BEST HATS: Those worn by the Dayton band. They had Dr. Seuss-style headwear that looked like basketballs and could be flattened into a beret.

BEST MASCOT: Superfrog. The Horned Frog of TCU looks almost prehistoric.

SECOND BEST CATCH: That of Assistant Coach Dean Lockwood, who caught TCU's Antoinette Thompson when she crashed into media row while chasing down a loose ball.

Water cups and papers were scattered all over, but Lockwood got to his feet quickly to break her fall.

MOST QUOTABLE: Definitely, Dayton Coach Jim Jabir.

Tennessee's assistant coaches scouted the Dayton-TCU game courtside – plus Pat Summitt in the first half – so when asked about getting down by 18 points, Jabir had an explanation.

"Mostly, we knew Tennessee's assistants were there watching the game, and we wanted to kind of lull them into a false sense of security," Jabir said.

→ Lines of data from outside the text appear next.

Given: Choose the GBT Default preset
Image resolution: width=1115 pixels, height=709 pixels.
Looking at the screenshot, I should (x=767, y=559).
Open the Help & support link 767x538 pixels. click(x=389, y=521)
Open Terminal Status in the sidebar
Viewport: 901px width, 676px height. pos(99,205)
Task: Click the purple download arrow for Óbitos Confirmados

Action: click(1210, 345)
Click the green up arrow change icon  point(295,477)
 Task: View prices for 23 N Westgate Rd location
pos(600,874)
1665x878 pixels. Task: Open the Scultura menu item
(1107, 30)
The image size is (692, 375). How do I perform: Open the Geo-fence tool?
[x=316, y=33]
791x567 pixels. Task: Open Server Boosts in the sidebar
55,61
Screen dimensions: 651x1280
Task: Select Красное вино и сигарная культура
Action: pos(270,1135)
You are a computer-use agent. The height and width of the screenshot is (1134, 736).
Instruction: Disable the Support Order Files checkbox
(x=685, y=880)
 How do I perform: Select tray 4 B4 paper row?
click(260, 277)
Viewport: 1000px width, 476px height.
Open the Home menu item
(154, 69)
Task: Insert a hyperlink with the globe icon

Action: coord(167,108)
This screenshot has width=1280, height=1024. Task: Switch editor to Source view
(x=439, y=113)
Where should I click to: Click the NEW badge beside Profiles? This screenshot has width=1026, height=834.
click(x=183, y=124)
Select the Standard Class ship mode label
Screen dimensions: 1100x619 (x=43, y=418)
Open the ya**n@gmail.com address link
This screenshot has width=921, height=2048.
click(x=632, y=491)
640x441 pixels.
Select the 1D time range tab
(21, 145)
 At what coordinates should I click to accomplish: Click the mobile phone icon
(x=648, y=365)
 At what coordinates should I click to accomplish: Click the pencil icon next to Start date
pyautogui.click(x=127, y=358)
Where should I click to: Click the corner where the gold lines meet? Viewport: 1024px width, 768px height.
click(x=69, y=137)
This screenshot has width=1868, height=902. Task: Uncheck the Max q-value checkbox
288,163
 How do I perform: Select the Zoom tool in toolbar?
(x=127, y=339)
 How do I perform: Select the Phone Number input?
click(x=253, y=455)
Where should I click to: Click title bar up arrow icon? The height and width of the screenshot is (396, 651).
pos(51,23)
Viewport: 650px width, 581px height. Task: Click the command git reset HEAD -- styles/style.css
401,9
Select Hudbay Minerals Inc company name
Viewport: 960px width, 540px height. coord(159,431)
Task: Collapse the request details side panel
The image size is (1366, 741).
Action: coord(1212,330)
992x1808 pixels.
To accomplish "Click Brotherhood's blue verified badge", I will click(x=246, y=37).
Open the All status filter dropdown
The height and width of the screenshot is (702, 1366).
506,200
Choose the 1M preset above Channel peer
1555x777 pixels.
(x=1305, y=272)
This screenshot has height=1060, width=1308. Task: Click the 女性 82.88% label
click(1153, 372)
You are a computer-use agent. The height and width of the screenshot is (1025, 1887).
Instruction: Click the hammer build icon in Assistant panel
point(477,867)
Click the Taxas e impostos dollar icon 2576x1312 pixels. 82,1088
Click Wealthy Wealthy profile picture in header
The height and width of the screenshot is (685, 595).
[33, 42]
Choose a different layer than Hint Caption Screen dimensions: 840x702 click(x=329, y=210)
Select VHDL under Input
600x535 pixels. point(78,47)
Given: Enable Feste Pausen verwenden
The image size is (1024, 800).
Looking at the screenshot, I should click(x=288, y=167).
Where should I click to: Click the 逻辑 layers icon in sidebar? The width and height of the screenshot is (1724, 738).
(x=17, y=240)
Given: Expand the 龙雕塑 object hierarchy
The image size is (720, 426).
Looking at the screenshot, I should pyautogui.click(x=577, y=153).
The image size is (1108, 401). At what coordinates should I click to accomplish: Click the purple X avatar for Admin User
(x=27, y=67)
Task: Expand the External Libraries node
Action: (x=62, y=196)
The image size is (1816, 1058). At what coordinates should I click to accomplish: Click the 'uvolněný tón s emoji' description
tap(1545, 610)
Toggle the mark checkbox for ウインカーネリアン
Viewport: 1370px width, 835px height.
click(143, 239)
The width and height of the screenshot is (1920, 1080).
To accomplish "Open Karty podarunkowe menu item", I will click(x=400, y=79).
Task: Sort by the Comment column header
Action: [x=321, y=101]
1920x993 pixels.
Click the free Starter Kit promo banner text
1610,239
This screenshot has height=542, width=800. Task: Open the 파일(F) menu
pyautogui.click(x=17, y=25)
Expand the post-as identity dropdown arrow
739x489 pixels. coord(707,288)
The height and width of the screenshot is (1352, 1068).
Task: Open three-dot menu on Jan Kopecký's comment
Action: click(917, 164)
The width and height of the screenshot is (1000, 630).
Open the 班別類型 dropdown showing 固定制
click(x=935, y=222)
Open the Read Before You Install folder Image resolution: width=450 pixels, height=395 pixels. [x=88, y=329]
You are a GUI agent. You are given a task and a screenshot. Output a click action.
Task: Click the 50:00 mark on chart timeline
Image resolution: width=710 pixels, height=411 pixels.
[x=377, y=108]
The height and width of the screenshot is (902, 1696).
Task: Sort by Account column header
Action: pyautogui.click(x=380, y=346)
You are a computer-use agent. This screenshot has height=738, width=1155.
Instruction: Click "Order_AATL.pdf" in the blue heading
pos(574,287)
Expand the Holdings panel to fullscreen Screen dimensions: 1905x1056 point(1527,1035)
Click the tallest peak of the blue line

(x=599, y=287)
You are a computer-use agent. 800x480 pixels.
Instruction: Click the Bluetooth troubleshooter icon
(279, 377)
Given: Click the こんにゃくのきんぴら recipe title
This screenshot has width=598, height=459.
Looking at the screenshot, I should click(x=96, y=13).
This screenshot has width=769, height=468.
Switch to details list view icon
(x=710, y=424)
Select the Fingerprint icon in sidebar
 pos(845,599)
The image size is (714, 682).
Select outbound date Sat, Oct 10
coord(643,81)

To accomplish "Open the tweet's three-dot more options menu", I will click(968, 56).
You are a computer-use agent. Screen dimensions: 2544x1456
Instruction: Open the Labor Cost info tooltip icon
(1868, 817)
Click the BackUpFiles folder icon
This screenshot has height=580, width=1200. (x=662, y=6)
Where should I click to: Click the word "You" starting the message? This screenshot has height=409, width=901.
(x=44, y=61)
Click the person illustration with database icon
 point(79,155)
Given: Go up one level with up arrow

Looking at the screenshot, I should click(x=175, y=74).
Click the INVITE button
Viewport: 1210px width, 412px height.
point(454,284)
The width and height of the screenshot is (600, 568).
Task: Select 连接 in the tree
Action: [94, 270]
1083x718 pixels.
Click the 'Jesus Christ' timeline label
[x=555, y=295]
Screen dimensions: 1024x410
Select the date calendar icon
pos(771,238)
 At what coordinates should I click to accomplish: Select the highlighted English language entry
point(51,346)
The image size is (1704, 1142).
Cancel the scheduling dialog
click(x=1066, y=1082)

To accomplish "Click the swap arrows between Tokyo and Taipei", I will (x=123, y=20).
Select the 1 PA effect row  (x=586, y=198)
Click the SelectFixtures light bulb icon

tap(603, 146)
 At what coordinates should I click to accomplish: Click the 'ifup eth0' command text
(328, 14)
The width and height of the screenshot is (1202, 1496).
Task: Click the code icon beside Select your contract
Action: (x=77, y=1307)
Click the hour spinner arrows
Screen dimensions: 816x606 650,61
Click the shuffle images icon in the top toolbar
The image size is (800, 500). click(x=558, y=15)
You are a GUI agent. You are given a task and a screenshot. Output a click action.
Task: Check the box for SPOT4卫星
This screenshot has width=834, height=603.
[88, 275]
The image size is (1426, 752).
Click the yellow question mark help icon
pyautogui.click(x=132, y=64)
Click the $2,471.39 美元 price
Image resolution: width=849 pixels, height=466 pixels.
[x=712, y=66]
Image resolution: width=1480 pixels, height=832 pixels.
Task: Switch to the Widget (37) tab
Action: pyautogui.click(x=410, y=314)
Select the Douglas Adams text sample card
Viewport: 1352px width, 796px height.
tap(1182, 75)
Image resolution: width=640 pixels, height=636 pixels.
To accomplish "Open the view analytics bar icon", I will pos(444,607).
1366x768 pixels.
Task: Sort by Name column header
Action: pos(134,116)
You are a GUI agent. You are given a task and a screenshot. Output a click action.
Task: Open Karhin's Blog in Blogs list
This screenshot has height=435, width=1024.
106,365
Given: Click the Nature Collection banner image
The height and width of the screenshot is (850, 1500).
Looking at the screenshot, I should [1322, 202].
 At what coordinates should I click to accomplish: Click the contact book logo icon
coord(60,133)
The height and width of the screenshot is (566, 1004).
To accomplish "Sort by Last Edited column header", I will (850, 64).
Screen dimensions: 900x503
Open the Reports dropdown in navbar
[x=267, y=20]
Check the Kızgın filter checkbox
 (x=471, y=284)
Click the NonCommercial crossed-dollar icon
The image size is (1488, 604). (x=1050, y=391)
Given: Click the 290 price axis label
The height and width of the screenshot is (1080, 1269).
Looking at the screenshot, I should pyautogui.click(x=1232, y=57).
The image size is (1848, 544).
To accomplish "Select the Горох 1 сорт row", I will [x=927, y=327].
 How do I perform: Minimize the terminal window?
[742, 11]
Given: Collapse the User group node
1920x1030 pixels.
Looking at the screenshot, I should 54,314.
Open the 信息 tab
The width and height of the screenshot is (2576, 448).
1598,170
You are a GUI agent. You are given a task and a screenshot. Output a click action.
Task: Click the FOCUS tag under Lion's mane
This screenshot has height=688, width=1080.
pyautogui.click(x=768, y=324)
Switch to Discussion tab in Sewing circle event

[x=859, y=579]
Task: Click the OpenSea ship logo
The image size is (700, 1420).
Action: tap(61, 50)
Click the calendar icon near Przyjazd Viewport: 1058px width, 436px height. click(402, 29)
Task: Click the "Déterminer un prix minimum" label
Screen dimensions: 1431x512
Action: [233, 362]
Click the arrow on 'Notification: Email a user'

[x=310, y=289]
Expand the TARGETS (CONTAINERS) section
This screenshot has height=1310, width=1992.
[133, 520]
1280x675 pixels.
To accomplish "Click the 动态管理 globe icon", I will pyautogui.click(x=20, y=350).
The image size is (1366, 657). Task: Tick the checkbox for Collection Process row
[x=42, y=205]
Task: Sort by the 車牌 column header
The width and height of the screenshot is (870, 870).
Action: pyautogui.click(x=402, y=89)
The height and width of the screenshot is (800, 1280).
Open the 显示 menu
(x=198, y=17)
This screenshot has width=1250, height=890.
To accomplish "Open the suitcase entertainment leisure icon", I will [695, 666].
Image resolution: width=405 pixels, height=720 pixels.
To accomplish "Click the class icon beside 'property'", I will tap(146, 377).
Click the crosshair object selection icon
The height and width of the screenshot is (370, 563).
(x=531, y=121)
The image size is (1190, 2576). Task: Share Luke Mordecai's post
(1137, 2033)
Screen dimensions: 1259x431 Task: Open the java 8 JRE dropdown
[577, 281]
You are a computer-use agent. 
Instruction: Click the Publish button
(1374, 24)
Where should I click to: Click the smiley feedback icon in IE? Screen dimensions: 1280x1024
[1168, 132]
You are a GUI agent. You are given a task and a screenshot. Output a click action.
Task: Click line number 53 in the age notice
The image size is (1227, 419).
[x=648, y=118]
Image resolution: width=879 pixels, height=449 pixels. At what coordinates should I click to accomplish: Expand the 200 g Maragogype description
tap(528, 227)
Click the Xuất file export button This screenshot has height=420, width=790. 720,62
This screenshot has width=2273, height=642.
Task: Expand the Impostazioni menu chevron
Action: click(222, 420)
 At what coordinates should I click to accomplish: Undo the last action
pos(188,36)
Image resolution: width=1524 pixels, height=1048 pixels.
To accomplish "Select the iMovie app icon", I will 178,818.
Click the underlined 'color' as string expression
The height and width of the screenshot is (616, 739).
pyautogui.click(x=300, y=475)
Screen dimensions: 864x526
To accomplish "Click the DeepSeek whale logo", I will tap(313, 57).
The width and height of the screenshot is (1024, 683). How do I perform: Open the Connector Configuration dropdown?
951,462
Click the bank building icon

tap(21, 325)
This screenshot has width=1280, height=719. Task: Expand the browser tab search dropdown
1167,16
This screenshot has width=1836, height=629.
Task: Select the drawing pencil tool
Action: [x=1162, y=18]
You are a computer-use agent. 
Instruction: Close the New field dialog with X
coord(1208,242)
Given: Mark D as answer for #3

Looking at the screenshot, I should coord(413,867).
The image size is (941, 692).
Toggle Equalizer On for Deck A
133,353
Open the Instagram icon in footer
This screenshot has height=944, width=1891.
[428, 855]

TIDIED UP: The locker rooms are briefly open to the media for interviews by NCAA postseason policies during the tournament, and the Lady Vol players have kept a tidy place with all of their gear stashed inside their wooden lockers. The floor area also is remarkably clear of shoes and clothes, despite its use by 13 players.

When a writer walked in and asked if it was always this neat, the question was met with giggling.

Apparently one section remains that way all the time – the one occupied by Taber Spani, Kamiko Williams (hardly surprising given her military background), Shekinna Stricklen, Faith Dupree and Kelley Cain.

"It's kind of a little box and then everything around it kind of gets a little crazy. They shall remain nameless," Spani said with a laugh.

BEST GESTURES: Those of Holly Warlick and Dean Lockwood. After the game ended, the Lady Vol assistants crossed the court to speak to Mickey Dearstone, the radio voice of the Lady Vols for 20 years.

Dearstone's 31-year-old son, Mic, died Tuesday, and the memorial service was held Friday, the day before Tennessee's game in the NCAA tourney.

Warlick leaned across the media table to hug Dearstone, and Lockwood gave him a fist bump and looked at the scoreboard.

"For Mic," Lockwood said, pointing to Dearstone and walking back to the bench.

Both coaches had tears in their eyes.